Raya muttered something under his breath in another language, something that sounded absolutely exasperated and annoyed as if he had had this conversation before, “He’s a pacifist, Durth, and look around you. The people in this troupe either have power or have the potential to breed power. Those he feels most comfortable around are those who have power or are in some way connected to the gods. Regular people are like shells to him. He can’t make a connection with an idiot.”

“Which is why I shouldn’t just smile and nod and tell him that he’s right,” Durth responded as they stepped into the light of the fire, “especially when he’s not right. You, you plan to rid the world of power but at the same time protect him.”

“I don’t plan to rid the world of power,” Raya responded, stressing the word ‘world’ “it has, however, fallen to me to settle this once and for all. The people have used power to wage their wars and build their civilization, power was used to destroy their civilization.

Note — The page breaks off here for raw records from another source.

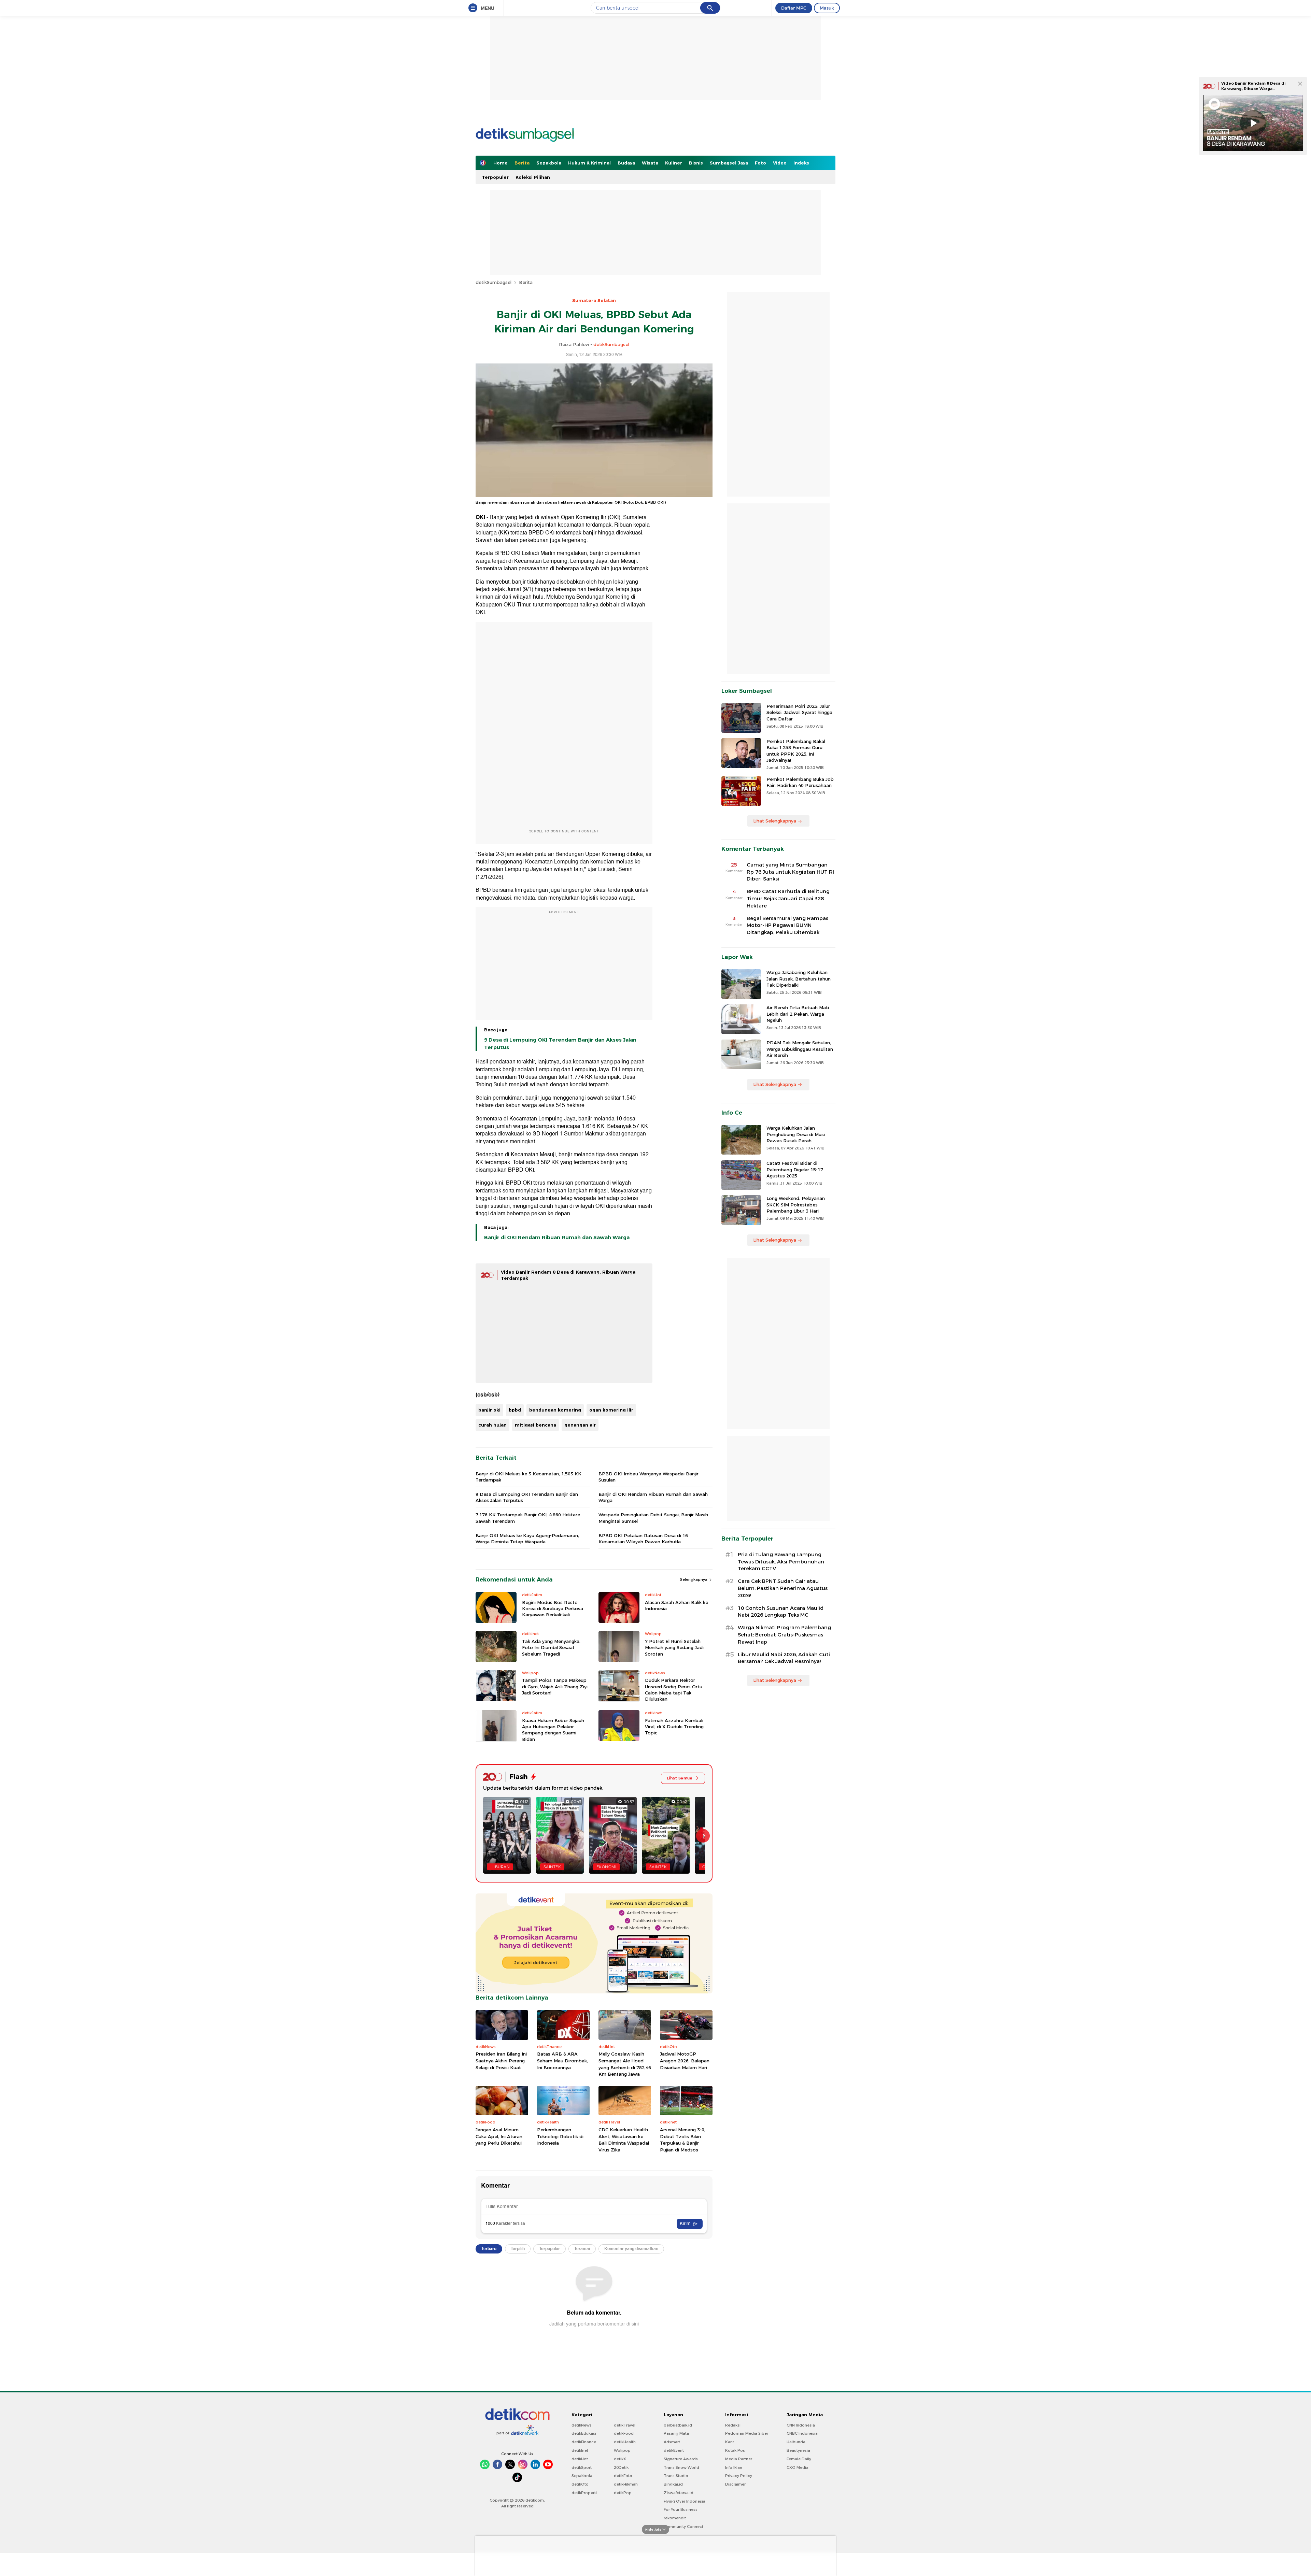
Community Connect (683, 2526)
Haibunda (796, 2441)
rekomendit (675, 2518)
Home (500, 163)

No person should be higher or better than the gods.”

“Then no person should pass judgement on those with power.”

“Unless the person who passed judgement,” Raya said, turning to Durth, “was a god and simply passed on the duty to someone more capable.”

“You claim to hear the voices of gods?”

“Hear them, see them,” Raya muttered.

“You’re mad.”

“What is madness?” Raya asked Durth, “did you know, during civilization, power still existed? But that these people were seen as mad, treated as mad, pumped full of pills and shuffled into padded rooms where they lived out their short existences and then died. They were seen as mad. When Noren stepped forward and declared for all the lands to hear that he was going to unite them under one country, under one name, he was seen as mad, treated as such. Madness is simply a predetermined condition of civilization. There is one, albeit small, country that believes that if you are atheist, you are mad and are treated as such. So. How do you know what madness is?”

“A man who goes about killing people for a voice only he can hear.”

“Oh, you’ll hear it too,” Raya said quietly, “all in good time, Durth, and you will hear the voice of a god in good time.”